Anyway, in my case, I’ve got a node and a list of lines that are all either children or siblings of that node. Once you break the list into those two chunks, you just create a child and a sibling node, and hand them their lines to process. Your output is a list of the siblings, with you in the front. Your child hands you back a list of its siblings, your children, with itself in the front. Your sibling gives you it siblings (which are also your siblings) with itself in the front. By the time they get back to you, all of your siblings and children already have their siblings and children.
That’s a very clean, mathematical way of thinking about it, but it’s seriously non-linear. The Ruby code built its structure in order, “a” through “l”. The Lisp code built it in the following order: d e c b i h k j g l f a. It processes the children from the deepest up, and the siblings from the last to the first. Not intuitive.

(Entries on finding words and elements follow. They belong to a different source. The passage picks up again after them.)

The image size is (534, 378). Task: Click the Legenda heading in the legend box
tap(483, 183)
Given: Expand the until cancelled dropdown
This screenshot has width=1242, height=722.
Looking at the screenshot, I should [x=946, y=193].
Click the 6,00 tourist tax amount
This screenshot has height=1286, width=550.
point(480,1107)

The experience of programming Lisp ended up being a lot more like doing math than sculpting Play-Doh. I had to step away from the keyboard and just think about it for a while. But when I figured it out, everything just snapped into place. It wasn’t the gradual refining and polishing of an idea; it was like solving a puzzle. When I hit on the solution, I knew I had it. I felt it in my bones.
So it was a good learning experience. My hope was that Lisp would force me to think differently, and it did. The Lisp program I came up with is fundamentally unlike the Ruby version. (You can see the Ruby code here and the Lisp code here.) I think I’ve kinda wrapped my head around this functional programming approach. That, more than Lisp syntax, is the potentially useful bit.

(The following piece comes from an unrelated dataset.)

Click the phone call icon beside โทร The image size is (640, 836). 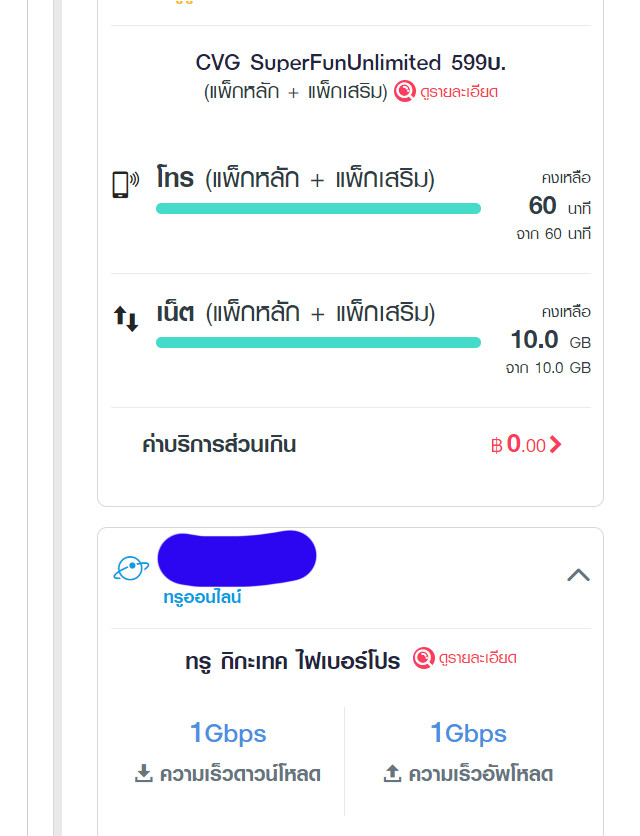(x=126, y=184)
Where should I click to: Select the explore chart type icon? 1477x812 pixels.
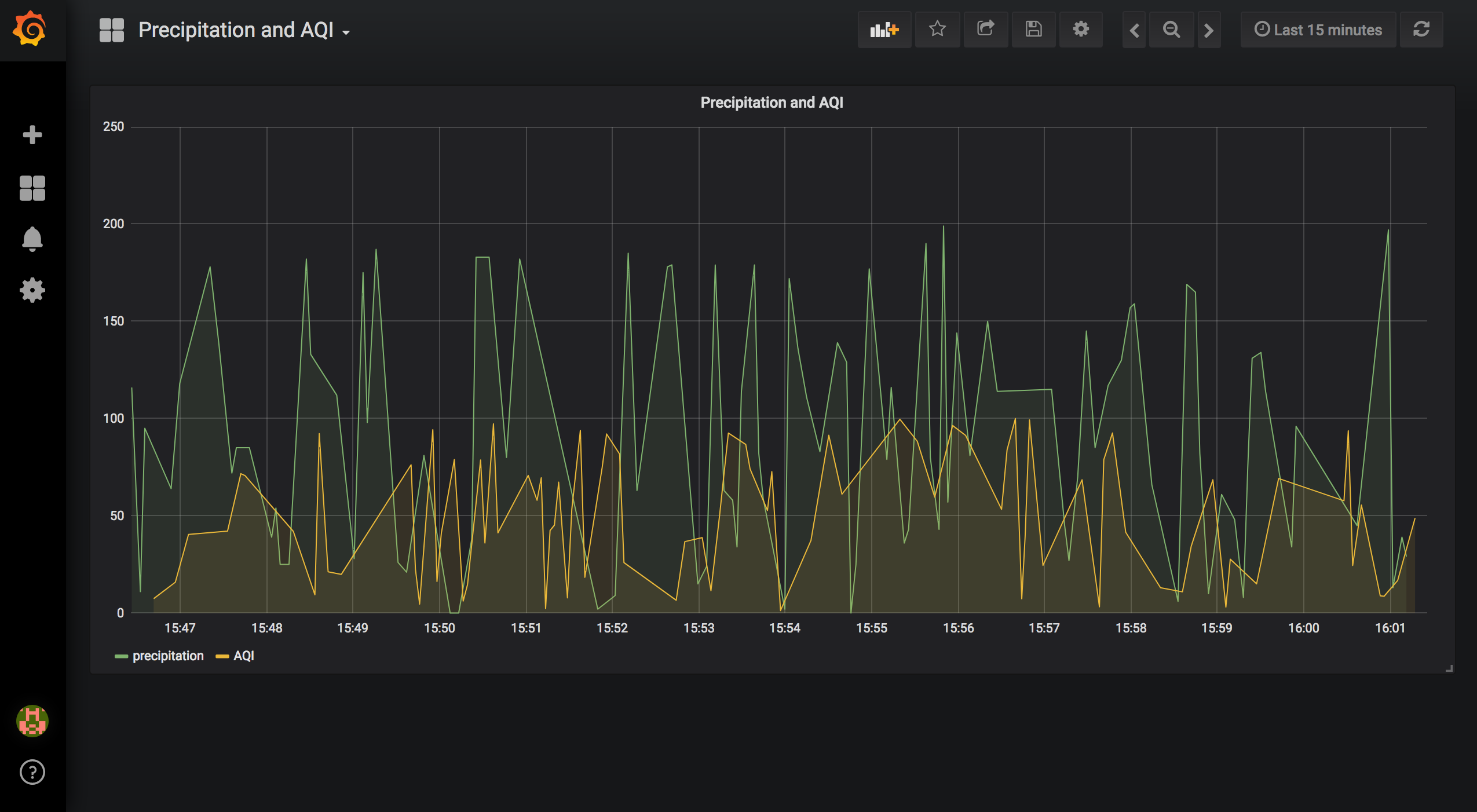tap(884, 30)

The thing about functional programs is that they’re much easier to break into seprate processing chunks, whether you’re running them on some Google-grade cluster or compute cloud, or just on a multi-core chip. There’s a lot more demand for that kinda thing these days. The Ruby version of my code has this central tree structure that it adds onto line by line. There isn’t any way to farm that work out to a bunch of independent processes. In the Lisp version, at each node you’re splitting the work into two batches, children and siblings. You could distribute it naturally across as many processors as you have nodes. Each just has to get its set of lines to process, and the tree comes together in this non-linear way as they return their results.

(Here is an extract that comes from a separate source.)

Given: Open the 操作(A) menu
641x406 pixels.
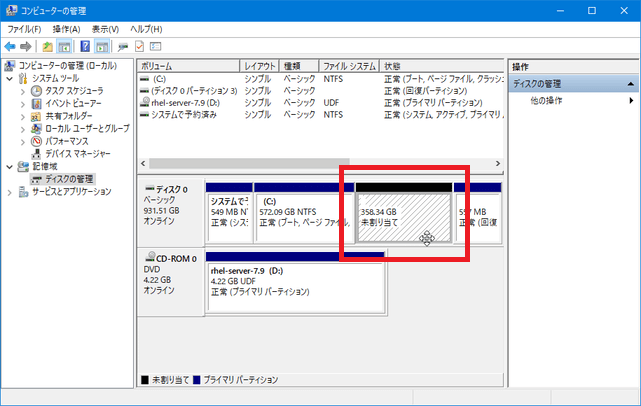Looking at the screenshot, I should click(x=67, y=29).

I’ve always been all about code as a communication between programmers, rather than just a way of telling the machine what to do. Lisp doesn’t do so well on this count. It’s certainly not as friendly to the novice programmer. One of the things I love about Python is that pretty much anyone who knows how to program can read it – it looks like pseudocode. That’s so not true of Lisp. The syntax, with all those parentheses, isn’t like any other languages. It makes no sense at first, and takes a good bit of getting used to. (To be fair, it was there first.) But the harder thing is shifting to a new set of ideas and customs. Early on (and occasionally still) I would try to do something that should be simple and obvious, but in Lisp they just don’t do things that way. Like any foreign language, it’s much harder to write than to read, and the idioms are harder to learn than the grammar.
But again, like any foreign culture, once you spend some time there, you get used to it and it starts to feel comfortable, even normal. Recursion goes from being alien and academic to highly practical. All the crazy parentheses actually feel like a more logical and coherent way of grouping functions. And when you come home to Ruby or Java or whatever, you bring a little bit of all that with you.